Cleveland Clinic and telehealth company American Well are launching a joint venture to provide broad access to comprehensive and high-acuity care services via telehealth, the organizations announced Monday.
Named The Clinic, the Cleveland-based joint venture will provide virtual care from Cleveland Clinic’s staff through Boston-based American Well’s digital health technology platform, according to a news release. Through the new joint venture, patients across the globe will be able to connect to Clinic specialists for treatment for a number of conditions.
The Clinic will offer online access to expert care across a wide array of specialties. Cleveland Clinic executives did not specify what medical specialties would be available through the joint venture company's telehealth services.
The vision of The Clinic, according to Semih Sen, chief business development officer for the organization, is to make its "service level available to every human being on Earth.”
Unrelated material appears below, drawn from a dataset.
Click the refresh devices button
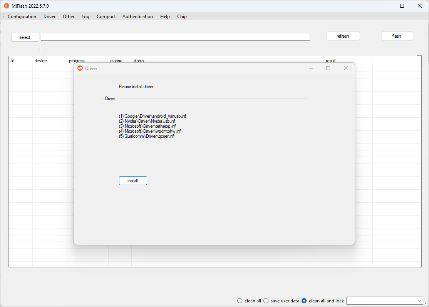429x307 pixels. pyautogui.click(x=343, y=36)
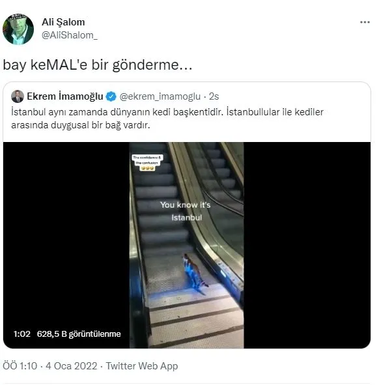Open the @AliShalom_ handle link

[70, 35]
The new venture marks the first time that a major digital health technology platform has partnered with a healthcare provider to deliver digital solutions for complex healthcare problems, according to Tom Mihaljevic, M.D., CEO and president of Cleveland Clinic. “This new digital health service will provide access to world-class Cleveland Clinic expertise and quality of care for patients in the U.S. and internationally," he said.
The two companies are focused on leading the industry toward integrated, digital care delivery models that complement and are connected to traditional care settings, the organizations said.
Will Morris, M.D., executive medical director for Cleveland Clinic Innovations, told FierceHealthcare the two organizations are focused on a "transformational" approach to telehealth services. Virtual care services have typically been offered through a reactive model when a patient has an acute issue, he said.
"We're looking at how do we come to you when you need it? We want to flip it to a proactive versus reactive model. This is not a new app or a new launch page. This announcement is the beginning of a long journey. It's signaling that we are ready to take this to the next level," Morris said.
Digital health technology can be a powerful tool to help democratize patients' access to high-quality care, Morris said.
The Clinic will enable the two organizations to quickly innovate and find new and improved ways to virtually deliver care, organization executives said.
During a presentation Monday at Cleveland Clinic’s 2019 Medical Innovation Summit at the Global Center for Health Innovation, Roy Schoenberg, M.D., American Well CEO, gave an example of what those new capabilities could look like, The Plain Dealer reported. He described a patient who was able to stay in her home because her medical care team could tap into the TV in her bedroom to deliver care remotely when they had time, much in the same way that doctors perform rounds at hospitals.
“The TV is an example of how groundbreaking it can be,” Schoenberg said. “We have opened up the bedroom of a patient to open up the healthcare system.”
Cleveland Clinic and American Well have collaborated since 2014 to deliver nonemergency and specialty care via telehealth through Cleveland Clinic Express Care Online. Cleveland Clinic has seen a rapid increase in the use of virtual visits to deliver patient care. In 2018 alone, the number of annual virtual visits grew 68%, the organization said.
Telehealth is a key part of Cleveland Clinic’s growth strategy to double the number of patients served in the next five years. Cleveland Clinic projects that in just five years, 50% of outpatient visits will be virtual.
"We are bullish in this space," Morris said. "But we are a hospital, we're not a technology partner or a startup with the agility to tackle this opportunity and to do it exceedingly well."
The Cleveland Clinic saw an opportunity to leverage American Well's capabilities in developing digital health platforms for the new joint venture. At the same time, the joint venture will utilize Cleveland Clinic's experience in care delivery and tap into the knowledge and expertise of the hospitals' physicians and clinicians.
"One thing that has become apparent is that telehealth, for the most part, has been transactional," Schoenberg told FierceHealthcare. "We see telehealth being involved in deeper ways in caring for patients. To do so, you have to understand how these technologies can solidify and deepen the relationship between clinician and patient."
Schoenberg added, "The next step to advance telehealth has to be clinician-driven; how would clinicians like to see these technologies work to care for patients. That's a big reason why we have come together to make that a reality."